Putin’in Sovyet ve KGB kökeni biliniyor.
Kurduğu sistemin otoriter yapısı ve Sovyet imparatorluğu tutkusu da
belli.
Kitapta Putin’in hastalık derecesindeki “güç gösterme” saplantısı
çok iyi anlatılmış.
Judo maçlarıyla şahsen çok güçlü olduğunu gösteriyor; Sovyet
imparatorluğunu “Büyük Rusya” olarak ihya etmeye çalışmakla da ne
büyük bir gücün başında bulunduğunun gösterisini yapıyor.
PUTİN’İN İKİ ŞİFRESİ
Putin hakkındaki bütün tahlillerde onun bilhassa iki konuşmasına
dikkat çekiliyor.
Biri, “Sovyetler Birliği’nin çöküşü 20. yüzyılın en büyük
trajedisidir” sözü...
Öbürü, kimselerin bilmediği bir gizli istihbaratçı iken birdenbire
başbakan adayı olarak ortaya sürüldüğünde, Ağustos 1999’da Rus
Meclisi’nde yaptığı şu konuşma:
“Rusya asırlar boyunca büyük güç oldu ve öyle kalacaktır.
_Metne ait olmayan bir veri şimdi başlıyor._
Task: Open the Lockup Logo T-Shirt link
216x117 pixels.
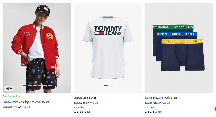Action: pos(85,98)
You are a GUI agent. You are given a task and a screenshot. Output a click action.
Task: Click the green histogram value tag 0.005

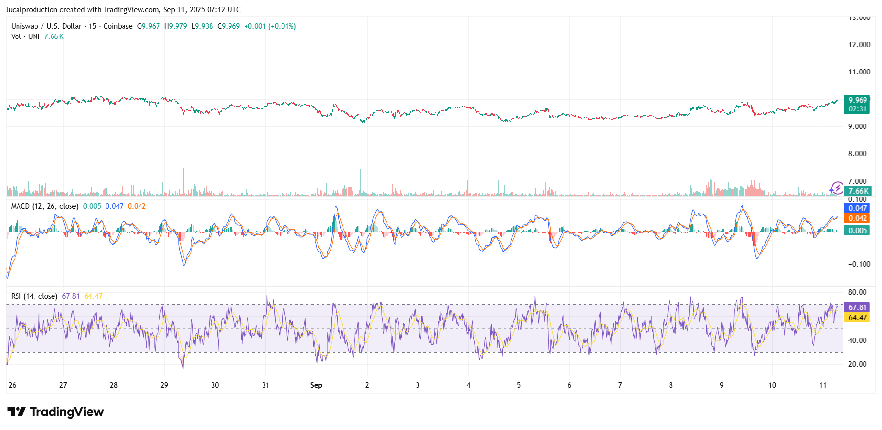tap(858, 231)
Rusya,
gerek eski Sovyet topraklarında gerek başka topraklarda meşru çıkar
alanlarına sahip oldu, halen de sahiptir. Bu bağlamda geri adım
atmayacağız.”
Bu sözler Putin’i ve Putinizmi deşifre eden açıklamalardır.
Sovyet rejimi 1989’da çöktüğünde pek çok kimse yeni Rusya’nın büyük
fakat “normal bir devlet” olacağı umuduna kapılmıştı. Putin bunu
tersine çevirdi.
İMPARATORLUK SİYASETİ
Ünlü Stratejist Zbigniew Brzezinski daha 1999 gibi Rusya’nın ağır
krizler içinde debelendiği bir sırada, böyle bir umudun çok erken
olduğunu anlatmıştı.
Çünkü Çarlığın mutlakiyetçi geleneğinden ve komünizmin örgütlü
totalitarizminden gelen kadrolardan “normal devlet” beklemek fazla
iyimserlikti.
Bu geleneğin ve yapının özelliği “otoriter, aşırı hiyerarşik” ve
“yayılmacı” olmasıdır. Putin’in siyaseti de aynen böyle.
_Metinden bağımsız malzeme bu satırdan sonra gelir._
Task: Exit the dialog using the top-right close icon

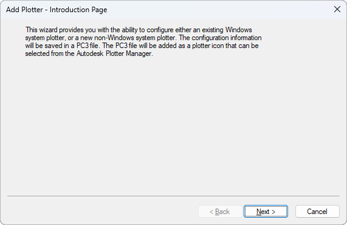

Obama’nın çok değil altı ay önceki şu sözleri, diplomatik bir
polemikten ziyade, maddi olguları ve akademik araştırmalardaki
gerçekleri yansıtıyor:
“Putin, Sovyet imparatorluğunun görkemini geri getirmeye çalışıyor
ve bu uğurda Rusya ekonomisini kurban ediyor.” (8 Haziran 2015)
Putinizm rejim olarak “pekiştirilmiş otoritarizm”dir, “genişleme”
siyaseti de apaçık gözler önündedir: Gürcistan, Ukrayna ve Kırım
savaşları...
Şimdilerde Suriye savaşı...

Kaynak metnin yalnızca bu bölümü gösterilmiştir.